Rainier Beach sent packing after 2-0 loss to BHS in boys soccer

Prior to their match against Rainier Beach last week, this year’s Spartan squad had given up only two goals throughout this entire season.

Prior to their match against Rainier Beach last week, this year’s Spartan squad had given up only two goals throughout this entire season.

After last Thursday’s contest, the song remained the same.

And it was a victory tune.

The Bainbridge High varsity boys soccer team decimated the visitors in a 2-0 shutout win, their fourth of the year.

The home field win advanced the team’s overall season record to 5-1-1, securing for them the top spot in the Metro Sound Division.

Garfield High is ranked in second place, with a 5-2-1 overall record.

Sam Casad and team co-captain Sam Maracich each scored a goal against Beach. Spartan teammate Cal Barash-David earned two assists.

Glodi Kingombe remains the most scoring of the Spartans, having racked up three goals and two assists so far this year.

Maracich has managed two, counting his one against Beach, as well as one assist.

Gerrit Mahling also has scored two goals this year.

The game against Rainier Beach saw a long and scoreless first half, with much back-and-forth and very little action near the net. It wasn’t until the second half that the Spartan scoring machine kicked into gear and witnessed the game’s first goal, pulling ahead finally, and then, not long after, a BHS second score to secure the win.

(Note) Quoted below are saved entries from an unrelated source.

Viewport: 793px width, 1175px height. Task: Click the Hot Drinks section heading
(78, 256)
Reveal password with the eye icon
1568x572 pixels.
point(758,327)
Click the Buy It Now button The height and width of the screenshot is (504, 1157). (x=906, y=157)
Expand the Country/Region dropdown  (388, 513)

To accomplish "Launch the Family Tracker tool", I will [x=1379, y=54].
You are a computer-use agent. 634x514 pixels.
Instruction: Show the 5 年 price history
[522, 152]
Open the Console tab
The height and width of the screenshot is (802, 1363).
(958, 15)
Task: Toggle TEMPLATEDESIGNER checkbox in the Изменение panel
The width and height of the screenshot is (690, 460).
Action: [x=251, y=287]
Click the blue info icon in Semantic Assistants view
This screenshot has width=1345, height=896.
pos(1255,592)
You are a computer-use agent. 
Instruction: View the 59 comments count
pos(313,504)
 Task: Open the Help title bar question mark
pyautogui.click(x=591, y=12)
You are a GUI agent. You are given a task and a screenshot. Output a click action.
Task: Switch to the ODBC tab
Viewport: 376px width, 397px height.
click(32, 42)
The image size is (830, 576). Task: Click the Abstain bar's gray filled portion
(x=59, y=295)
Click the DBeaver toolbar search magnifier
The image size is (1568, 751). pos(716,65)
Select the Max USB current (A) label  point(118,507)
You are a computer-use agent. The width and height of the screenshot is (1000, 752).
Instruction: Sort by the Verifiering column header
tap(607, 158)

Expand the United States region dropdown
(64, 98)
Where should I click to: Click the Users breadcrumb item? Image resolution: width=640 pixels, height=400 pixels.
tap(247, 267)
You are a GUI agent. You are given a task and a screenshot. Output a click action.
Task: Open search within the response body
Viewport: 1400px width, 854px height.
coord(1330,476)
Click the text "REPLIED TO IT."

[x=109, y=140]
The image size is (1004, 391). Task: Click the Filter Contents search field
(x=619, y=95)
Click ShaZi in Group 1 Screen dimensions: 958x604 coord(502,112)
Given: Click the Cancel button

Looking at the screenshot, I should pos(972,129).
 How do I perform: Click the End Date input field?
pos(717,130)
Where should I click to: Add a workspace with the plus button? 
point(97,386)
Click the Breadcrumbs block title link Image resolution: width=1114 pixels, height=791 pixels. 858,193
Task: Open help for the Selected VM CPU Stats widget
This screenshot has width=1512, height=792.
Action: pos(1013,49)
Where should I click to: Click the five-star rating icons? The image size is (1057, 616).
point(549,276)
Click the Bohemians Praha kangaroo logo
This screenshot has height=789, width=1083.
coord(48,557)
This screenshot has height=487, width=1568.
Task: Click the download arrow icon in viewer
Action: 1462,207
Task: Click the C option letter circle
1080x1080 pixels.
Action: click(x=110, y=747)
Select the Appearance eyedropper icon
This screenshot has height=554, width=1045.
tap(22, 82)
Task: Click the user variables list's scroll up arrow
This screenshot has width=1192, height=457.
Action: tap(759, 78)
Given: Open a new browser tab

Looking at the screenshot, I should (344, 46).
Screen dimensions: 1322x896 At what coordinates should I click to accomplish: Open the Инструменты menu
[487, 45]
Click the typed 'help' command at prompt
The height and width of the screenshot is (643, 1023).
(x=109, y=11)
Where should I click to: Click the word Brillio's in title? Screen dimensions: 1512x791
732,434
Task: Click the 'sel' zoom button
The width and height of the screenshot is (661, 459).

Maracich and fellow senior team co-captain Wesley Houser both agreed that the team was playing well so far this year, but said there was work to be done on the Spartans’ endgame.

“Our defense is locking it down,” Maracich said. “We’ve got two really strong keepers and a really strong back line. We’ve had a lot of shutouts. We need to work on finishing, though.”

Some in attendance expressed the opinion that the Spartans should have run away with a big win earlier in the game — the BHS JV team crushed Beach’s junior squad 12-1 just before the varsity face-off — and they were obviously the superior team.

What, then, was going wrong in that first half?

Houser said that there may have been some shortcomings in the Spartan game at first, but the Beach squad were no slouches and the visitors had surprised them with their overall athleticism.

“I think they had a lot of speed [and] a couple of really talented players,” Houser said. “While we dominated possession, and just overall play most of the game, they were able to get us on counter attacks and a lot of times when we would defend we didn’t drop back as much as we should.”

Maracich said that the off start to Thursday’s game may be the result of the spring break interruption and the inevitable refocusing that follows.

“We’re restarting up now and it’s kind of slow,” he said. “We’ve got to get rolling by playoffs.”

Both team captains agreed that Spartan goalkeeper Huma Gisbert, who deftly protected this, the latest BHS shutout, was their choice for the MVP of the match.

The Spartans had faced some very skilled goalies recently, Houser said, and having a skilled player in the net makes all the difference.

The Spartans would play again at home the very next day, against South Kitsap High, before heading back on the road for their next two consecutive matches: against O’Dea Tuesday, April 14 and against Bishop Blanchet Thursday, April 16.

Not that any of that mattered to the team captains last Thursday, who both laughed and admitted that they had not even looked at the schedule past the very next day.

“I haven’t’ looked at it,” Maracich laughed. “One game at a time, that’s the trick.

“It doesn’t matter who your opponent is,” he added.

Team camaraderie was good, the two seniors said, though they were all still working to find where they fit within the confines of the group.

“I think that chemistry on the field, we’re still working on it,” Houser said. “And that just happens when you have so many talented players coming from so many talented clubs. You got guys who are coming and they might have been the star guy, the go-to guy, on their team, so they’re expecting to maybe take everyone on, where we try and make it more team possession.

“It just takes a little time,” he added. “By the end of the season it will be no problem whatsoever.”

BHS will not play at home again until Tuesday, April 21 when they host Franklin.